Вроде бы, годы христианства научили меня легко прощать неприятелей, гонящих, обворовывающих и лгущих на меня — такое прощение всегда приносило мир в сердце и очищало горизонт от туч, заливая грядущее светом невечерним. А на поверку — поди ж ты — поднимается муть со дна души и не дает покоя. Может потому, что агрессия относилась не ко мне лично, а к неверующим? Одно дело читать у святителя Димитрия Ростовского, как сдирают кожу и соскребают мясо с христианского мученика — его ангелы утешают, он идет на муки произвольно, веруя в скорое вознесение души в райское блаженство. С неверующим всё не так. Совесть каким-то образом сообщает им о реальной перспективе посмертных мук в огне гееннском, поэтому страх смерти у них весьма сильный, хоть и пытаются они залить его спиртным, убегают от воплей совести в самообман, грохот музыки, суету бизнеса, миражи искусства. Может поэтому смотреть на мучения неверующих так больно. Порой возникает желание себя предложить палачам вместо этих несчастных.

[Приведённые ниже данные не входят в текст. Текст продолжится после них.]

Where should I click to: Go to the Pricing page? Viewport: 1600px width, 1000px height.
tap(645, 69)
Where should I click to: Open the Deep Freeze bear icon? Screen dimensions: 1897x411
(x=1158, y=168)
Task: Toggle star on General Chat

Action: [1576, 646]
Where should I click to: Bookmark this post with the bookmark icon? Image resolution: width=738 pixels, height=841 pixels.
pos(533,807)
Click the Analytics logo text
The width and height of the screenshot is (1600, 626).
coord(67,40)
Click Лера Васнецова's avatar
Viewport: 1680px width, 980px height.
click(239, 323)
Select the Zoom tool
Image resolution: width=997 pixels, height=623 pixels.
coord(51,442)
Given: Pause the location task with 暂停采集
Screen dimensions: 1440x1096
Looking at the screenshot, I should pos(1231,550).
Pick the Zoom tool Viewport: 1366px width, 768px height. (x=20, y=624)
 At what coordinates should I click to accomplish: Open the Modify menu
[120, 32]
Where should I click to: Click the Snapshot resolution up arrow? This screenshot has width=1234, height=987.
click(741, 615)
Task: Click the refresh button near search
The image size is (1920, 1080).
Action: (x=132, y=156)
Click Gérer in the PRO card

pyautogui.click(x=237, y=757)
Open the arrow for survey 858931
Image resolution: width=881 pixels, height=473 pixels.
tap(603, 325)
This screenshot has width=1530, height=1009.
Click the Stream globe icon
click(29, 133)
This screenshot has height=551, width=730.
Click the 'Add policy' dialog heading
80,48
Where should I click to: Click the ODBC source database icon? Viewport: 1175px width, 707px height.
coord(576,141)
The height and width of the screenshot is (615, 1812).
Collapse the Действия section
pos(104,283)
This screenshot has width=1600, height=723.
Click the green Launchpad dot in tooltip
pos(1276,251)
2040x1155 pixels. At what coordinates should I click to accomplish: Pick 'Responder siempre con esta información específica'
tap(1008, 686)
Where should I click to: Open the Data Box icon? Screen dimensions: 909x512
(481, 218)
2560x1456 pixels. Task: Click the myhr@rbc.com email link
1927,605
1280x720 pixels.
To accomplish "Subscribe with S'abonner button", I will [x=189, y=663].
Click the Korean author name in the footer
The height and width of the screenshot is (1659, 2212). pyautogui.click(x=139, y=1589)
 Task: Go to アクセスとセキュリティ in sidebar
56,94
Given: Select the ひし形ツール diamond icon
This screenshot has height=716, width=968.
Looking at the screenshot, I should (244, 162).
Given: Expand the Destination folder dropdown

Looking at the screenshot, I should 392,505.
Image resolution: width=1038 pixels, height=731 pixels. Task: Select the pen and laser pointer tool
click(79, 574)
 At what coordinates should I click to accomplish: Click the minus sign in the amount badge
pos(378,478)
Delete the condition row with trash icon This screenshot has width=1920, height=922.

Иногда просматриваю диск с фильмами, записанными Михаилом, иногда в интернете напарываюсь на ролики с изуверствами — и вскипает гнев, и руки просят оружие, и возникает желание пройти по бандитскому аулу, не снимая пальца с пускового крючка пулемета «Печенег», 650 выстрелов в минуту разрывными пулями.
Ну, днем еще ладно, все же можно как-то контролировать всплески гнева молитвой и горячим покаянием. Но то, что происходило со мной по ночам, пугало не на шутку. Вот сижу на траве рядом с тем офицером в тельняшке, справа и слева обкуренные бандиты тычут ножи в окровавленную грудь, третий снимает на видеокамеру, один стреляет в плечо пленного, другой предлагает побыстрей обезглавить ненавистного уруса и заняться следующей жертвой — мною. Руки мои связаны за спиной, в голове просвистел ураган, я впал в то самое боевое состояние, когда страх переплавляется в отчаянный бросок кобры — мои зубы впиваются в горло бандита, рот наполняется соленой кожей с колкой щетиной и терпкой горячей кровью из сонной артерии, спина. Хлопают выстрелы, ноги и руки пронзают свинцовые колючки — мне все равно, лишь бы не разжать челюсти, лишь бы не упустить горло врага. Умираю.
Воскресаю в кювете, голова и грудь прострелены, кое-как поднимаюсь на ноги, меня тошнит, земля под ногами качается, но нужно идти. Из бака нашего тягача с БМП на платформе льется соляр, колеса и кузов охвачены огнем, в любой миг рванет. Иду, падаю, ползу — и вдруг натыкаюсь на ботинки с высокой шнуровкой, раздается хриплый смех. Оглядываюсь — меня обступили бородатые вояки, что-то между собой горланят. Боковым зрением отмечаю: из-под МАЗ-овского тягача, искореженного взрывом фугаса, выползает молоденький лейтенант, следом — сержант, они ползут в сторону густой зеленки по ту сторону дороги, благополучно растворяются в тени.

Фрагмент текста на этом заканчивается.